Co-Founders Of Space Balloon Company Move Enterprise From Pima County To Florida

world view
Pima County Board of Supervisor Sharon Bronson, Supervisor Ramón Valadez and County Administrator Chuck Huckelberry presented a ceremonial key to World View founders and principals Jane Poynter and Taber MacCallum to commemorate the completion of construction in 2016. [Photo via Pima County Facebook]

In 2016, Pima County officials approved a $15 million taxpayer-funded investment to benefit a company that promised to generate 400 employees by the end of 2021 and design a capsule tethered to a balloon that would allow people to pay to travel to the stratosphere.

But now a note on the door of World View’s state-of-the-art headquarters south of the Tucson International Airport says the business is closed “until further noted” due to COVID-19. It’s unclear when the notice was posted or whether business operations are being conducted remotely, as calls to two of the phone numbers listed went unanswered.

In addition, the company’s website doesn’t even list its business address, let alone a phone number or staff emails.

That, however, isn’t what has many county officials and aerospace business leaders concerned.

Last week World View’s CEO Jane Poynter and co-founder Taber MacCallum announced they have started a new company in Florida where they intend to pursue their dream of sending paying customers 18 miles above Earth via a balloon.

MacCallum and Poynter are co-chief executives of Space Perspective, which was incorporated in February with a business address in Cocoa Beach, Florida. The company’s website notes it plans to create a pressurized pod -called Spaceship Neptune- and launch it from NASA’s Kennedy Space Station in Florida.

The pod, which could seat eight passengers and one pilot, will be tethered to the bottom of a space balloon. After a two hour ride up, the craft would hover for two hours before descending back to Earth where it would land on water.

Test flights –without humans- could begin next year, with hopes that paid flights can start in 2024, according to Poynter.

If those plans sound familiar to Pima County taxpayers, it should.

World View garnered national attention in 2016 when it secured a $15 million commitment from Pima County to build a 120,000-square-foot headquarters and launch pad christened Spaceport Tucson near the Tucson International Airport. In return, World View is leasing the county-owned building for 20 years and agreed to employ 400 people by 2021.

At the center of the attention was World View’s much-hyped eight-person “capsule” that was to be lifted by the company’s proprietary Stratollite balloon to the stratosphere where it would disengaged to guide back to Earth with the help of a parawing, a type of large parachute.

Touchdown was to happen on land, according to the company, with test flights expected to happen by the end of 2017.

But World View ran into some problems in December 2017 when one of its balloons exploded at Spaceport Tucson, causing nearly $500,00 in damage to the county-owned building.

And in the excitement to secure those 400 jobs, some county officials seemed willing to disregard the determination by the Federal Aviation Administration’s Office of Commercial Space Transportation in 2013 that World View’s plans would require FAA licenses for commercial launches and any manned flights.

Now, MacCallum and Poynter say Florida is the place to be for any stratospheric manned flights. One reason provided for the change in locale is the need for various water options if a landing has to change course due to winds. And water landings aren’t feasible in Arizona.

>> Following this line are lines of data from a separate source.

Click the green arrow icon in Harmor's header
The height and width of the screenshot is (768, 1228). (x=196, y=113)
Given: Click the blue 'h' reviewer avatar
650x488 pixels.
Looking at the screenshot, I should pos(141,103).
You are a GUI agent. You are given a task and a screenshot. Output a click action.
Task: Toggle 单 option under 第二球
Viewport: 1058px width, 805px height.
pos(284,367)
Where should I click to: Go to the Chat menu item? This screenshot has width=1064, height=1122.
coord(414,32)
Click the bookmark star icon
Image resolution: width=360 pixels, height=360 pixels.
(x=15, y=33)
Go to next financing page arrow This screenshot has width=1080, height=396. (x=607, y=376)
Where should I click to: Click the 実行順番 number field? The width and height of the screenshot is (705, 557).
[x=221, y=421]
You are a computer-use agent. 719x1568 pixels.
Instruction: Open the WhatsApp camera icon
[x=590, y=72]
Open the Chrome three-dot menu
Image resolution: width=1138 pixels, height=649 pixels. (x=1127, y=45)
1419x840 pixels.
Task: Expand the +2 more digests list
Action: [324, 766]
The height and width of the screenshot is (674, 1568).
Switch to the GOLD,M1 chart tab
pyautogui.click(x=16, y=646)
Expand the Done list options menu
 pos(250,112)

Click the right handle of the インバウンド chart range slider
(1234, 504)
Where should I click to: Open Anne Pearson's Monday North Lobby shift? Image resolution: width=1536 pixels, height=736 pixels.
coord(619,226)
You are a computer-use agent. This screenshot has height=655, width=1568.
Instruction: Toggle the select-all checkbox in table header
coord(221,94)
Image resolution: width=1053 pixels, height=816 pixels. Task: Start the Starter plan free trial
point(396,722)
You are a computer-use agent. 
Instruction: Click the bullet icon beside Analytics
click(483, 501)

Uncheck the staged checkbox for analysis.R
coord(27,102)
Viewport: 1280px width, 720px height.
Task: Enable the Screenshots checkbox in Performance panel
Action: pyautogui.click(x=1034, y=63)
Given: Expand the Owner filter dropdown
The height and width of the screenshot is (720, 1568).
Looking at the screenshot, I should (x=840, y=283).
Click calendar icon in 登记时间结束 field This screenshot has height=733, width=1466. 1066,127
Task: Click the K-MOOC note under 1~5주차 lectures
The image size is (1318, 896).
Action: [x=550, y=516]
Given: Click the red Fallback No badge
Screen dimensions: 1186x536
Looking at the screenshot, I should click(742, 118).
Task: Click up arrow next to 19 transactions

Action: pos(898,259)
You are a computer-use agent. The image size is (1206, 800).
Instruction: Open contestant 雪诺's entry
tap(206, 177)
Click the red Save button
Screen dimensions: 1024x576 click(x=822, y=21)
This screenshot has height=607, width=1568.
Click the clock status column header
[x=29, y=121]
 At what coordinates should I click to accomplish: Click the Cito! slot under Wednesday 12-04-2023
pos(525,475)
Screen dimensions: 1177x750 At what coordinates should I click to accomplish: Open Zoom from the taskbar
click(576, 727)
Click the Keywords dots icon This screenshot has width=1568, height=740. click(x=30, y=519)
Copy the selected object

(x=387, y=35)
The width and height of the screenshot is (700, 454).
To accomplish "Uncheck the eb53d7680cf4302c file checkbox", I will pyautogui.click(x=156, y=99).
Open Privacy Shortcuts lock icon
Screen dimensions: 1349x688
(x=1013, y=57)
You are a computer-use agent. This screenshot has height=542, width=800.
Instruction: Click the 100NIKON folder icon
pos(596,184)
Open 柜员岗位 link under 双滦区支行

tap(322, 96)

It’s not clear if World View has formally dropped the stratospheric manned flight idea, or whether company officers relayed the news to Pima County officials or investors. But the company’s website makes no mention of future manned flight offerings.

In fact, the home page only addresses the “data and analytics” features of non-crewed Stratollite flight which has the capability to carry government and commercial payloads to the stratosphere and provide high resolution aerial data and analytics during high-altitude flights without the limitations of satellite orbit paths.

A Stratollite can operate at lower altitude than a satellite and can move slowly over large areas of interest while navigating at different altitudes. It capable of ongoing observation of areas of interest for days, weeks, even months at a time, and has radar and night vision capability.

Poynter went to great pains last week to reassure investors and the aerospace industry that Space Perspective will not be competing with World View.

“As World View founders and shareholders, we are World View’s wildest cheerleaders, but this is a completely separate company,” she said. “On a customer basis, we’re entirely different.”

MacCallum and Poynter are already talking about possible expansion of Space Perspective to a former U.S. Navy facility in Jacksonville, Florida, as well as conducting takeoffs from Alaska.

However, there are those in Pima County who point out the pair convinced officials to spend millions of dollars of taxpayer money on the basis for a balloon capsule idea that never made it off the ground, and could leave Pima County with an empty building.